YOUR ASSIGNMENT: Transcribe exactly the lines from the one containing "Create a new folder with plus icon" through the end of the data, both included. Leave out pictures.

DATA SUPPLIED:

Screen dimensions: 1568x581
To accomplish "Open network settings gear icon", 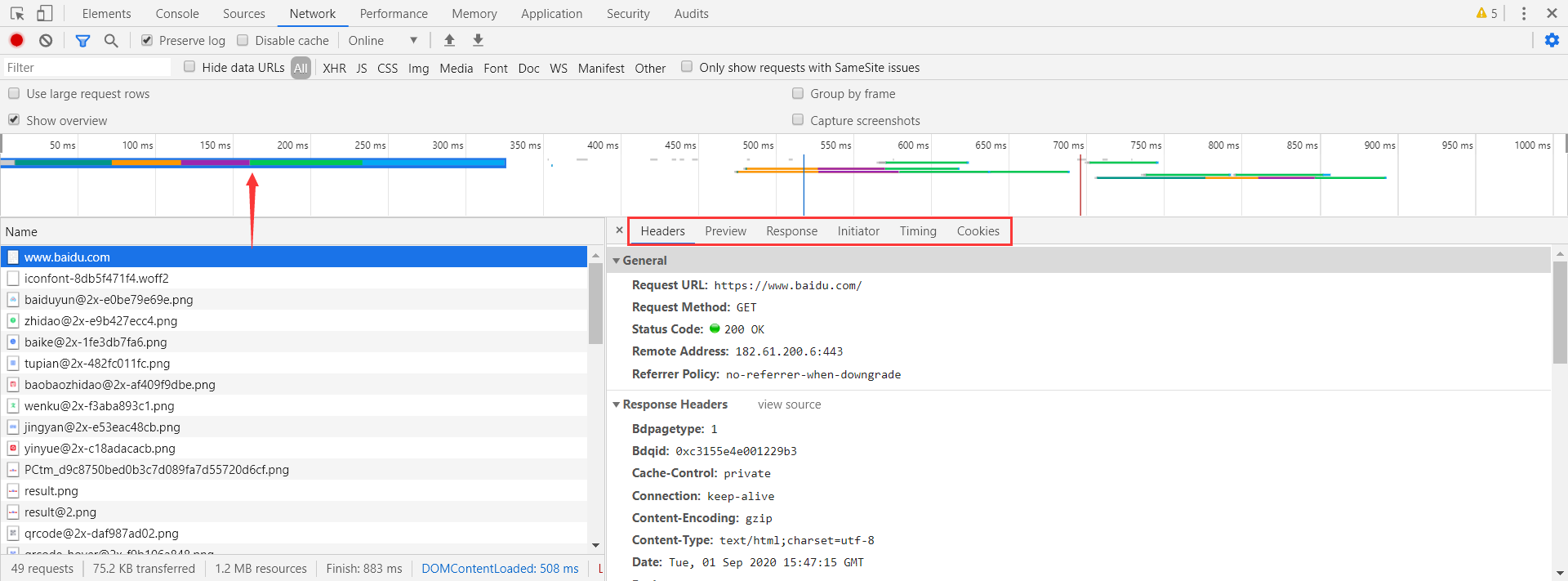I will pyautogui.click(x=1552, y=40).
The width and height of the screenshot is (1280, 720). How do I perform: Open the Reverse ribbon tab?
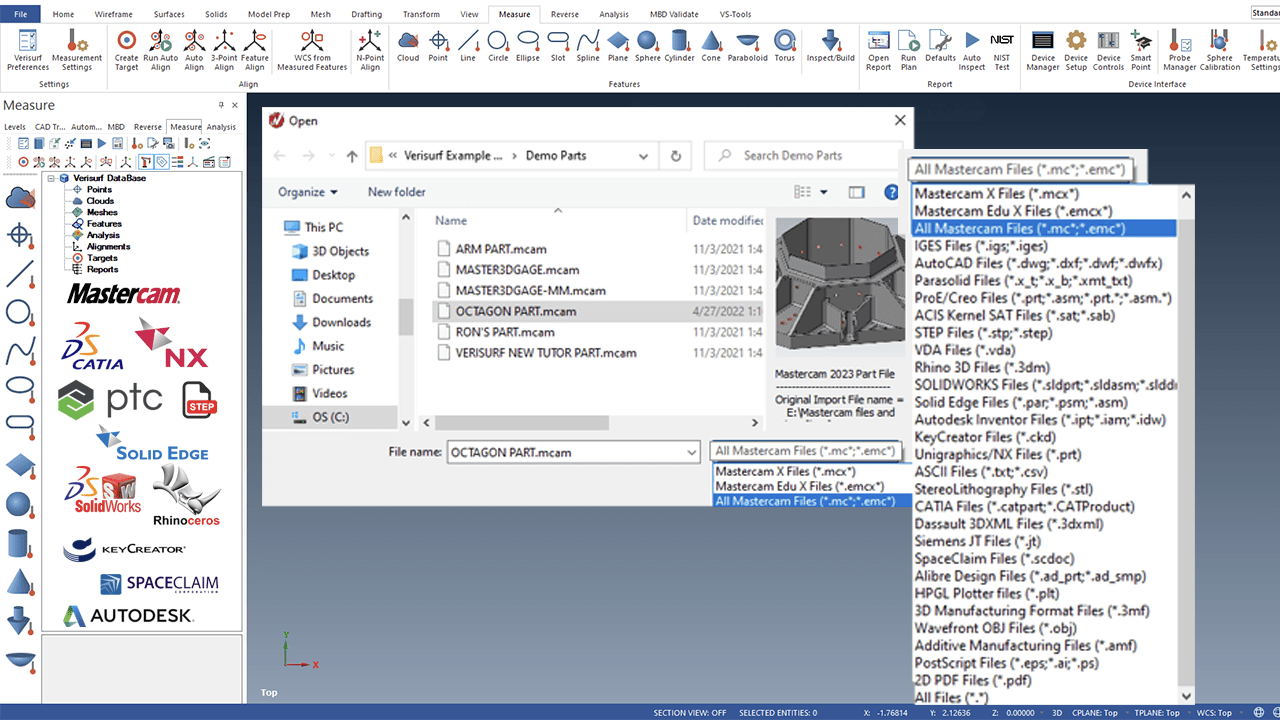pyautogui.click(x=564, y=15)

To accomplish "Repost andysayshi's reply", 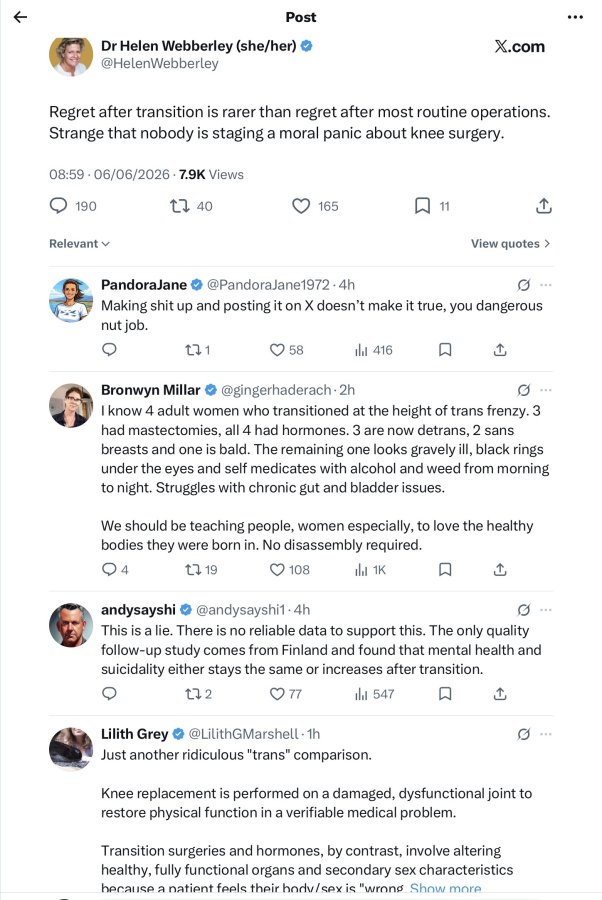I will 192,694.
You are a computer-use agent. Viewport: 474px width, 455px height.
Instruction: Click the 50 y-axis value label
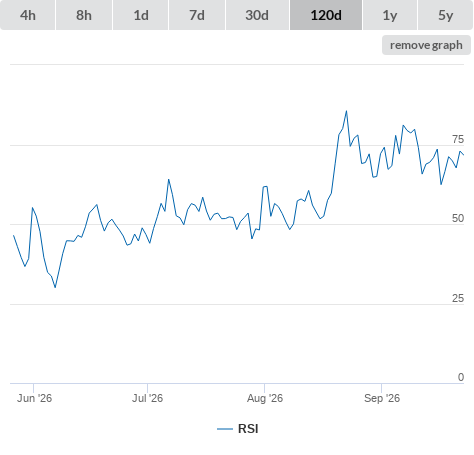click(458, 218)
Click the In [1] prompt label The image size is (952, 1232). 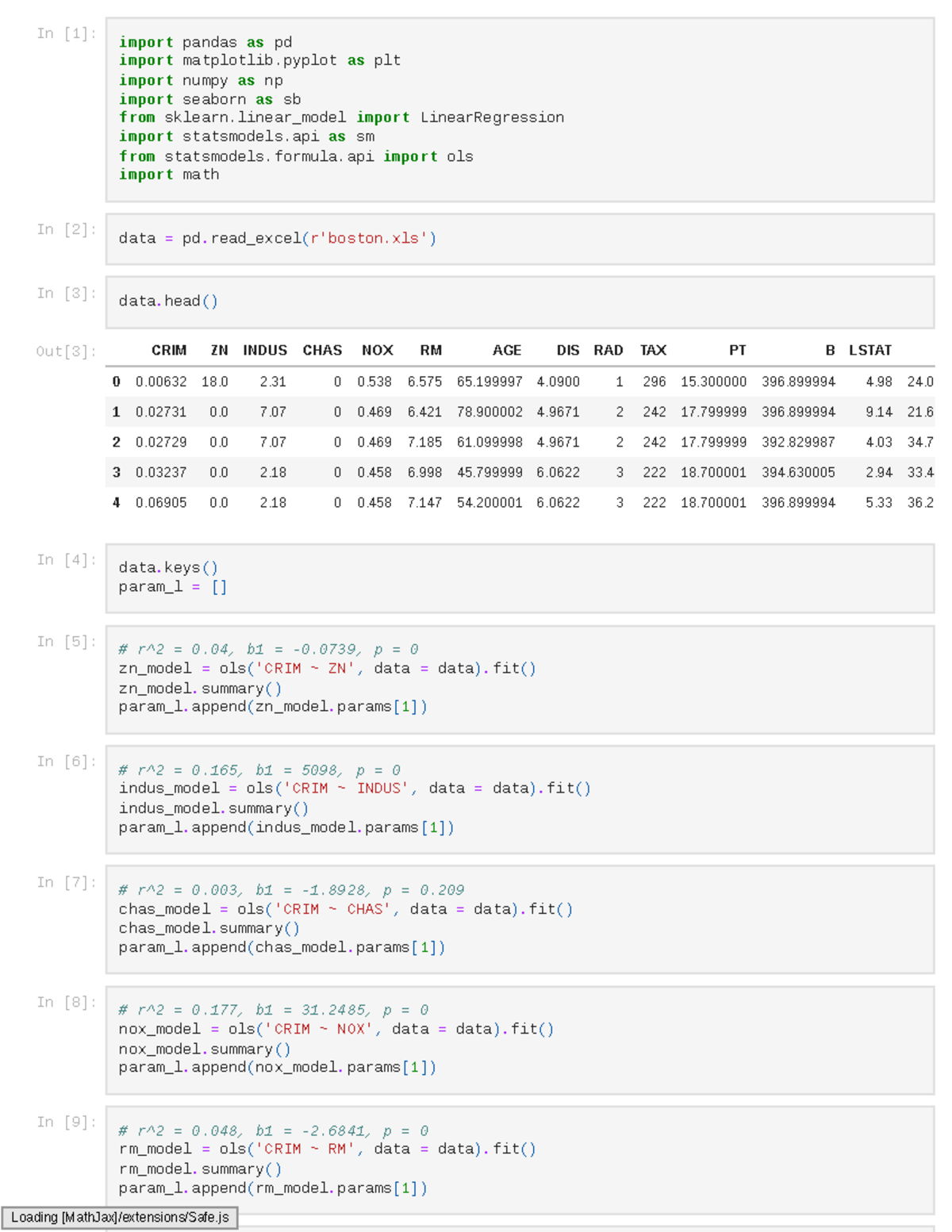67,33
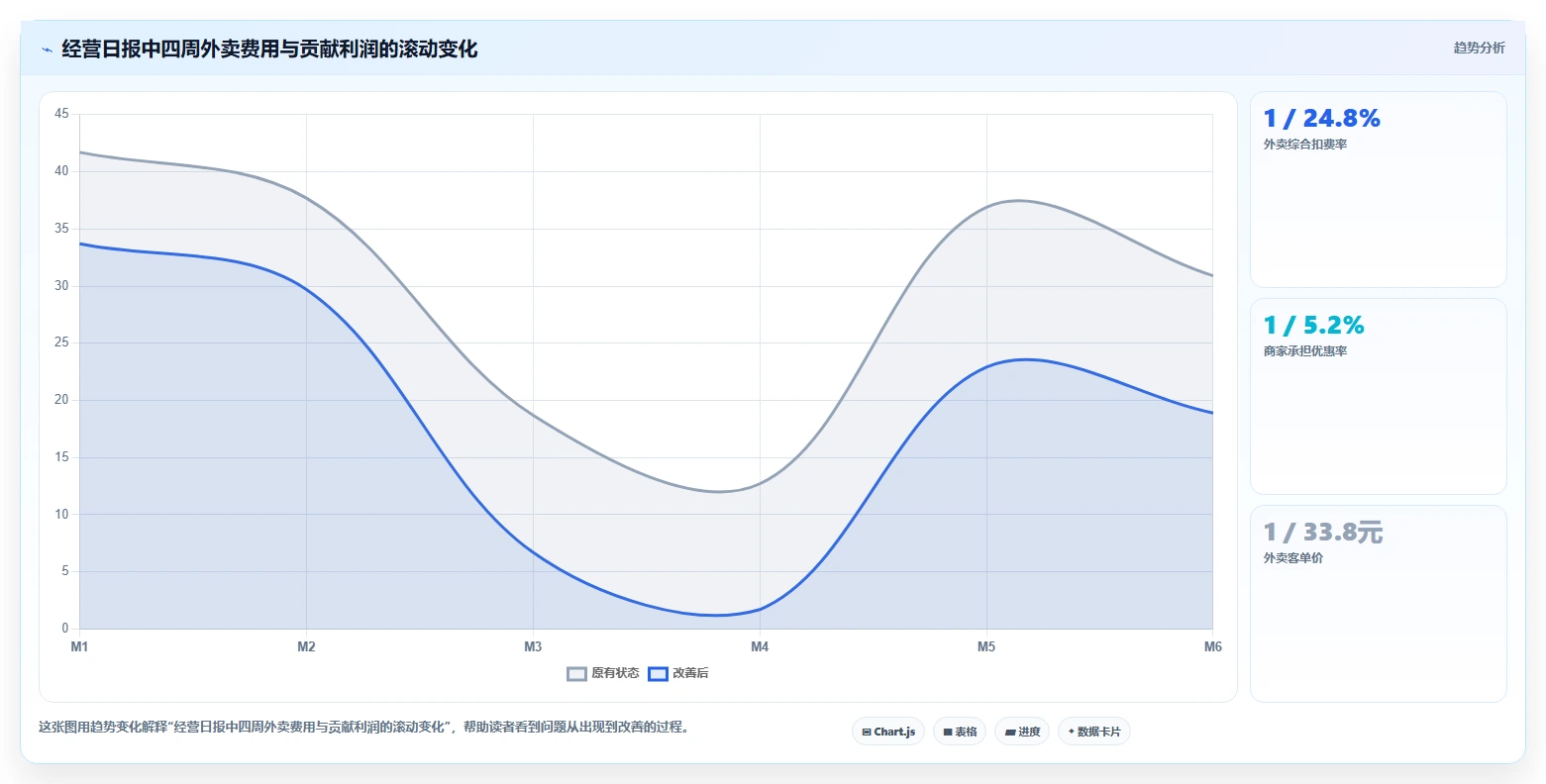The width and height of the screenshot is (1546, 784).
Task: Click the M3 x-axis label
Action: [x=533, y=646]
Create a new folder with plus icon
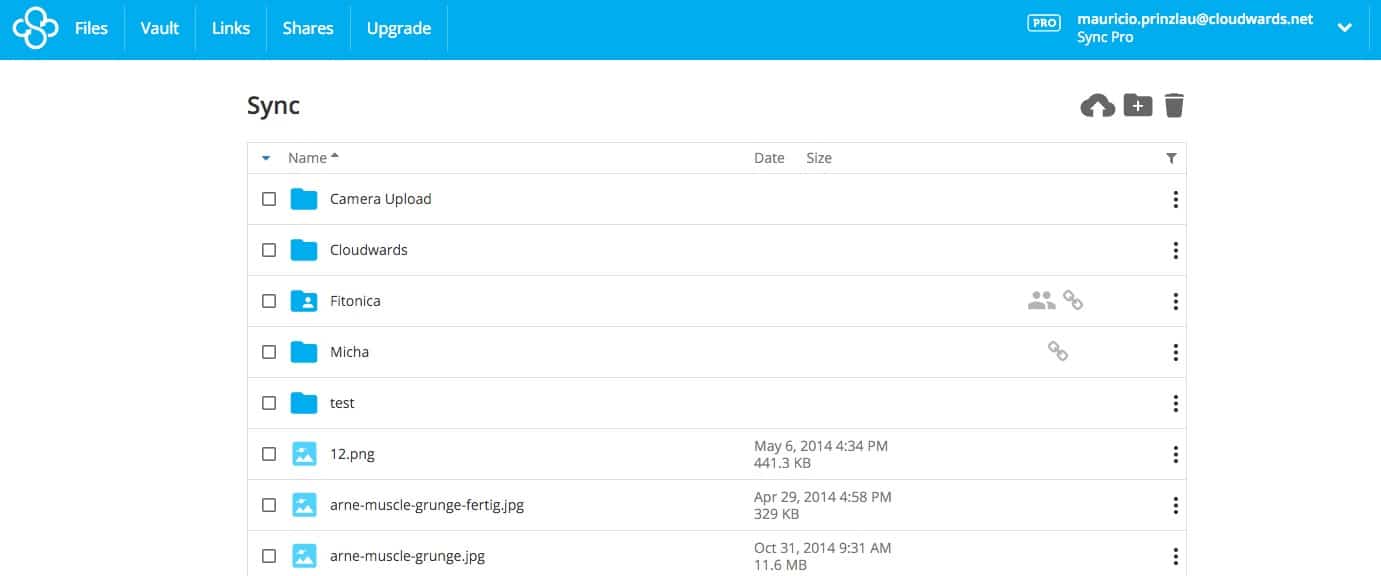The image size is (1381, 576). (x=1138, y=105)
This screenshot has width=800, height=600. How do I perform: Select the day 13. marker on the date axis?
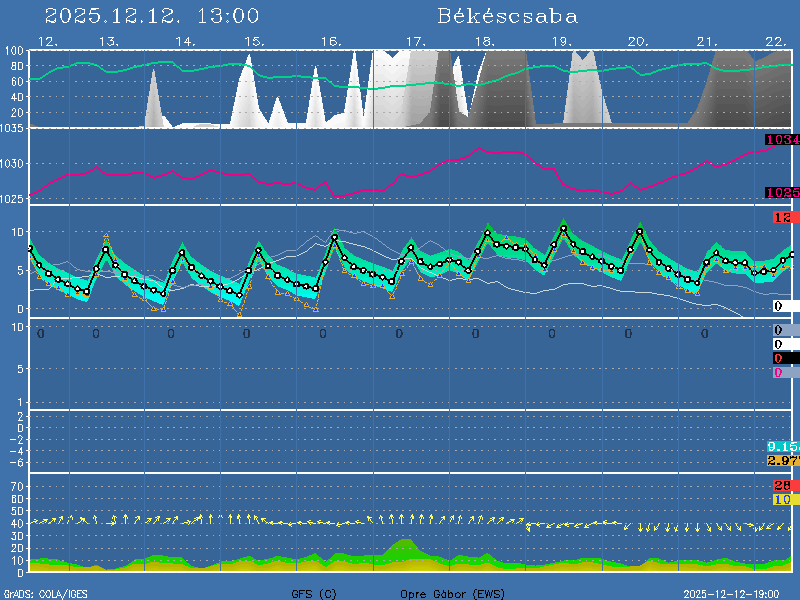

RESPONSE AREA:
Create a new folder with plus icon
The image size is (1381, 576). (x=1138, y=105)
This screenshot has width=800, height=600. How do I perform: Select the day 13. marker on the date axis?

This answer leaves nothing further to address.